Contexto. El Salmo 49 es un salmo didáctico atribuido a los hijos de Coré, levitas dedicados al ministerio del canto en el templo. Pertenece al género sapiencial, emparentado con Proverbios y Job, y se dirige a «todos los pueblos» (v. 1), tanto pobres como ricos. El salmista enfrenta el enigma que angustia al creyente de toda época: ¿por qué prosperan los impíos? Su respuesta no es resentimiento, sino la sobria certeza de que la muerte iguala a todos y que solo Dios puede redimir el alma del poder del Seol.
Explicación.

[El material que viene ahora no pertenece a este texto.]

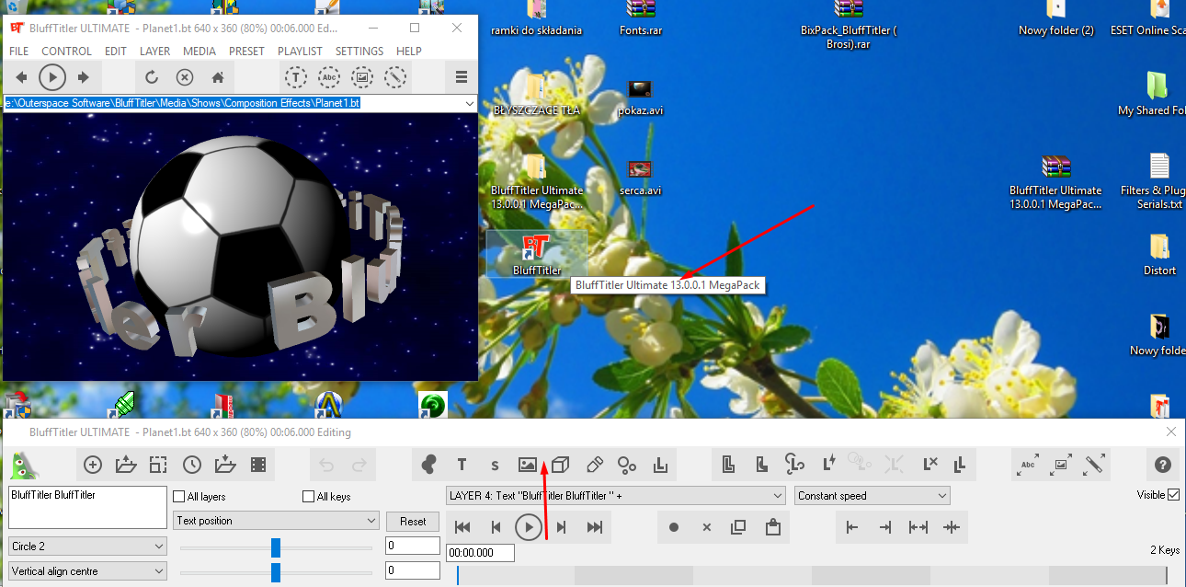Click the eraser icon in layer toolbar
The height and width of the screenshot is (587, 1186).
pos(594,465)
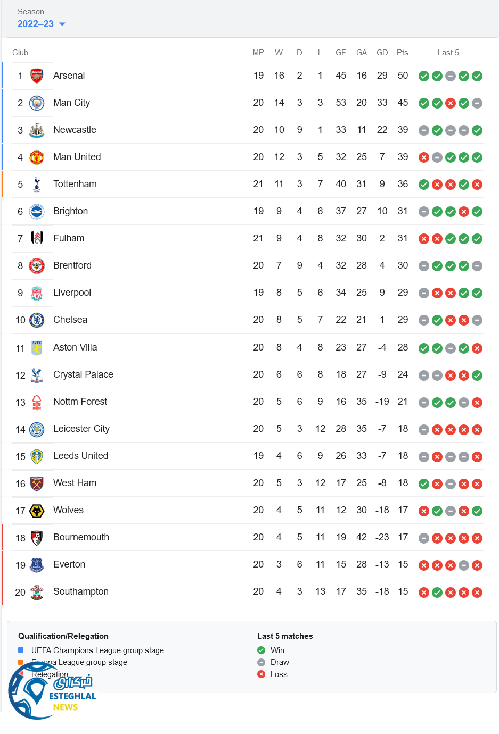499x734 pixels.
Task: Open the 2022–23 season dropdown
Action: click(x=41, y=24)
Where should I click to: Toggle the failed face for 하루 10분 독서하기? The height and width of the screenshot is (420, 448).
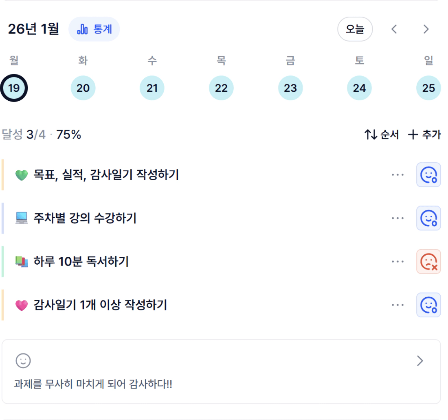(x=428, y=261)
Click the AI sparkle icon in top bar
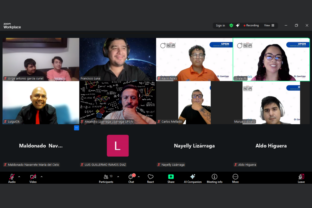312x208 pixels. coord(237,25)
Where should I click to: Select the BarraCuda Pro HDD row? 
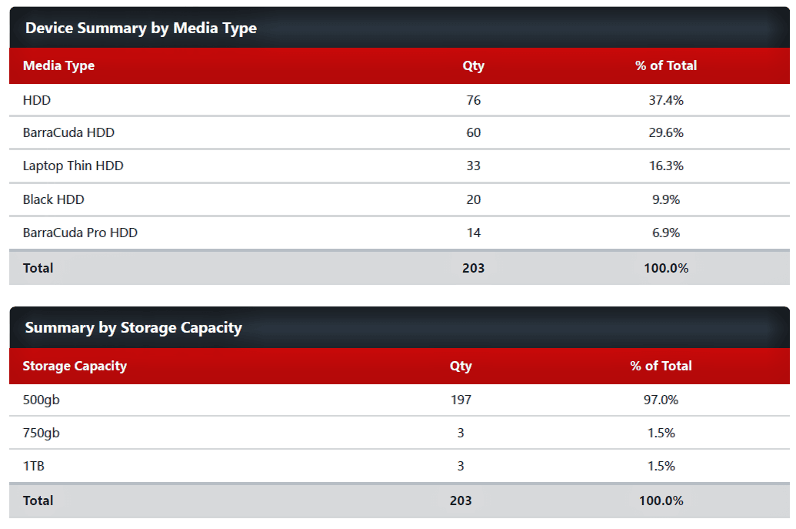pos(399,233)
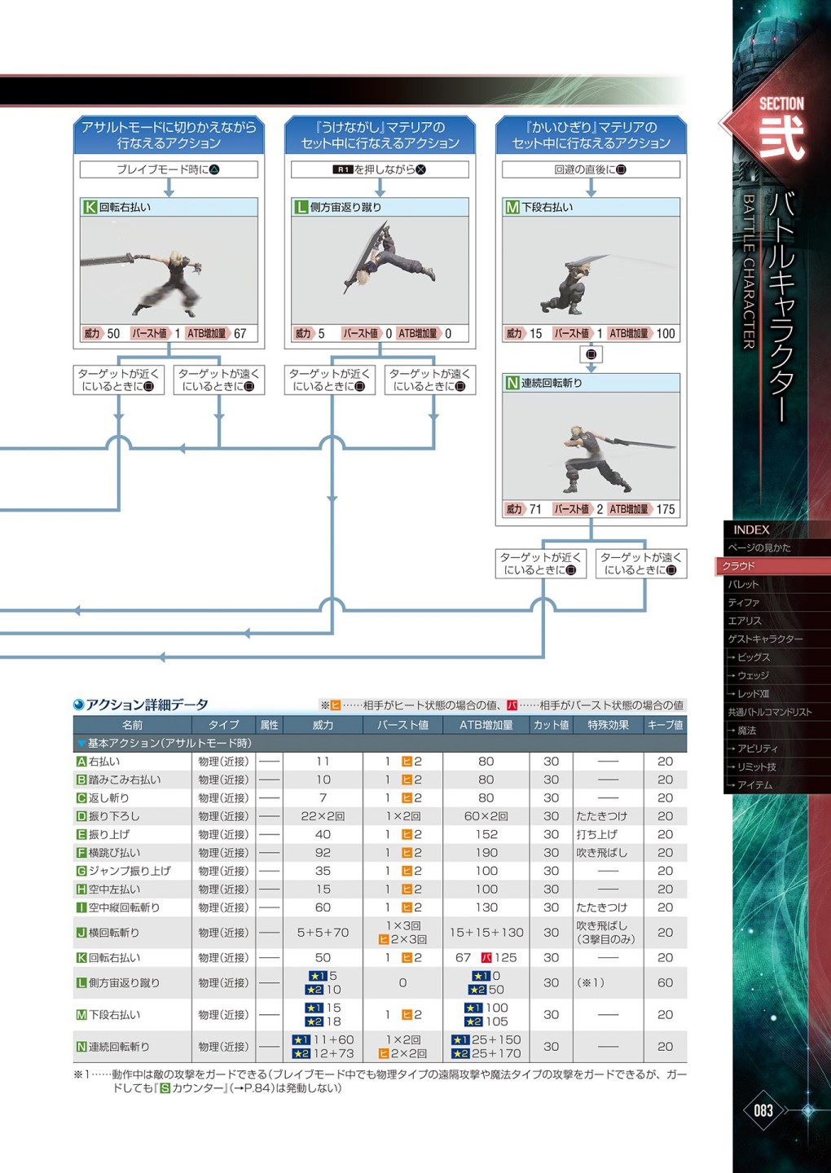
Task: Click the L icon above the 側方宙返り蹴り image
Action: 301,207
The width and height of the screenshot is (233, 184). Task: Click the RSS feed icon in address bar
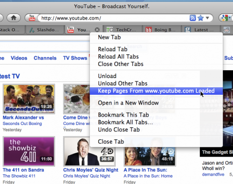tap(192, 18)
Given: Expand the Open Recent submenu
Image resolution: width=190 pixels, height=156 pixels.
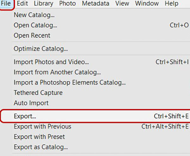Looking at the screenshot, I should [32, 35].
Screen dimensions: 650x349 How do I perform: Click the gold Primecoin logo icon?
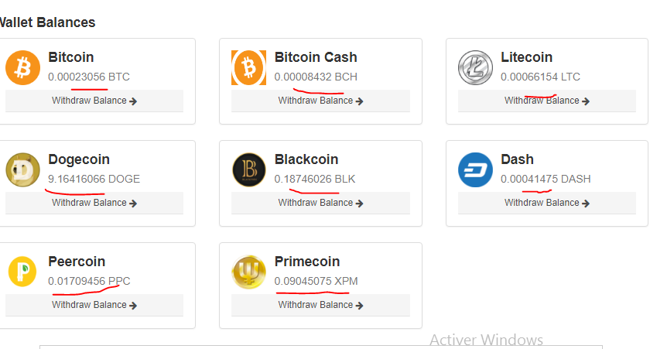pyautogui.click(x=248, y=272)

El versículo 21 cierra el segundo estribillo del salmo. La frase «el hombre que está en honra y no entiende» señala que el problema no es la riqueza en sí, sino la ceguera espiritual de quien confía en ella. El verbo «entender» (del hebreo «bin») apunta a la sabiduría que reconoce a Dios como Señor soberano de la vida y de la muerte. Desde la perspectiva reformada, esta falta de entendimiento es fruto de la corrupción del pecado, que ciega la mente del hombre natural (1 Corintios 2:14). La comparación con «las bestias que perecen» subraya que, sin la gracia regeneradora, el ser humano vive y muere bajo la sentencia de la caída. Solo Dios, que «redimirá mi vida del poder del Seol» (v. 15), interrumpe ese destino por pura iniciativa soberana.
Referencias relacionadas. El tema resuena en la parábola del rico insensato (Lucas 12:16-21), donde Cristo declara «necio» al que atesora para sí y no es rico para con Dios. Eclesiastés 2:16 recuerda que el sabio muere como el necio; Proverbios 11:4 afirma que las riquezas no aprovechan en el día de la ira. Job 14:1-2 y el Salmo 39:5-6 amplían la fugacidad de la vida bajo el sol.
Aplicación práctica. En una cultura que mide el valor humano por los bienes y los logros, este versículo nos llama a examinar dónde reposa nuestra confianza. La honra, el éxito y el patrimonio son dones que pasan; perderlos en la muerte sin haber conocido a Cristo es la mayor de las pobrezas. El creyente, en cambio, administra lo temporal con gratitud y desapego, sabiendo que su tesoro está en el Redentor que venció la tumba. Cultivemos el «entendimiento» que nace del temor del Señor, pidiendo que el Espíritu abra nuestros ojos a la herencia incorruptible.
Para reflexionar. ¿Estoy edificando mi seguridad sobre lo que la muerte me arrebatará, o sobre el Dios que redime el alma para vida eterna?